如同F.D.的例子,理想化与贬抑的循环在麻醉药物成瘾者身上特别常见。他们常常描述如果没有药物时自己有多么枯竭、空虚与无价值,并且会为了得到这理想化的药物而放弃一切。家庭、朋友、工作、金钱与健康都为了这珍贵的药而牺牲掉了。在他们使用得恍惚之际,并且得到所追求的温暖与安全之后,他们把容器、纸张、针筒或汤匙丢弃,现在则变得空虚和无价值。有时药物似乎也是无用的,他们可能会因此而决定停止服用。一旦他们又觉得自己没价值,这药便又再度成为生命中最最重要的,没了它便毫无意义。不断地一再循环下去。

 

这种对理想化与贬抑的心理学解释和我们对成瘾在生理学上的理解并不冲突。生理学上的变化也会有他们的精神动力学。然而,有趣的是,许多成瘾患者,像F.D.一样,持续着理想化与贬抑的循环,即使在他们未成瘾时。对这类的患者,人们可以猜测他们理想化与贬抑的倾向导致了成瘾。在其它人身上,我们则怀疑理想化与贬抑是成瘾的表现之一,而非成因。

 

理想化与贬抑可以在复合阶段的孩子身上看见。

数据集中的记录
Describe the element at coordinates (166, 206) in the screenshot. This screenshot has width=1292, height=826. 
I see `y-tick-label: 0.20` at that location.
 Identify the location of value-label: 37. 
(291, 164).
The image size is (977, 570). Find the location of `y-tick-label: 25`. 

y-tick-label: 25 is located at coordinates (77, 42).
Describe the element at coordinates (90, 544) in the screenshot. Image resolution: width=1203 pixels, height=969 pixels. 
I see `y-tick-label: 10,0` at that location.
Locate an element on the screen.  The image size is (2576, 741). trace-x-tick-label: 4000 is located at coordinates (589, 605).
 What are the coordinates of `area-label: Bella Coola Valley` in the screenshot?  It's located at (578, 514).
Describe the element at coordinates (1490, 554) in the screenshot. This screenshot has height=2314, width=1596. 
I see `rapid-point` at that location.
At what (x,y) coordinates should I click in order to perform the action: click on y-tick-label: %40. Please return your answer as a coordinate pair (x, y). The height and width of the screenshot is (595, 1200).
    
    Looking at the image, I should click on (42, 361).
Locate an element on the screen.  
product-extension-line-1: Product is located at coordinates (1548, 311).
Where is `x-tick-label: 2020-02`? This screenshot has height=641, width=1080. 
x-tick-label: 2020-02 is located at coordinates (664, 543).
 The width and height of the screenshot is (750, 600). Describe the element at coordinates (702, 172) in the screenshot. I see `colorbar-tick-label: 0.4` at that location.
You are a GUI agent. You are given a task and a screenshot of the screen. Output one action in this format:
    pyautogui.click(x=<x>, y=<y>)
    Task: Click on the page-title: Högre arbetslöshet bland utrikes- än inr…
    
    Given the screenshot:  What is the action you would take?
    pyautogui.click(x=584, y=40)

练习任务
A – 在关于理想化与贬抑的文本中,理想化与贬抑的循环在哪类人身上特别常见?
B – 从关于理想化与贬抑的文本最后一句之后接着往下写。

参考答案
A – 麻醉药物成瘾者。

B –
在一次家族聚会中,两岁半的女孩首次因被拒绝而被击败,然后在失望中恢复过来。眼光一亮,她朝着厨房的橱柜爬去,伸手向着一个闪亮的花瓶。“不可以!”她母亲叫道,然后把她抱下来。她觉得被羞辱,并跌坐在地上,噘着嘴而且看起来很沮丧。几分钟后,她开始四处张望,然后站起来走到客厅并且仔细地寻找她的奶瓶和毯子。当发现所重视的客体时,她睁大了眼睛。她立刻急切地坐到地上吸着奶瓶并且用毯子把自己围起来。当她从珍爱的奶瓶中吸了一会儿养份之后,她吸完了。她立即站了起来,把毯子扔在脚边,不在乎地看着奶瓶,她不经意地把奶瓶抛在身后。然后又开始生气蓬勃地在客人之间游走,娱乐每一个人。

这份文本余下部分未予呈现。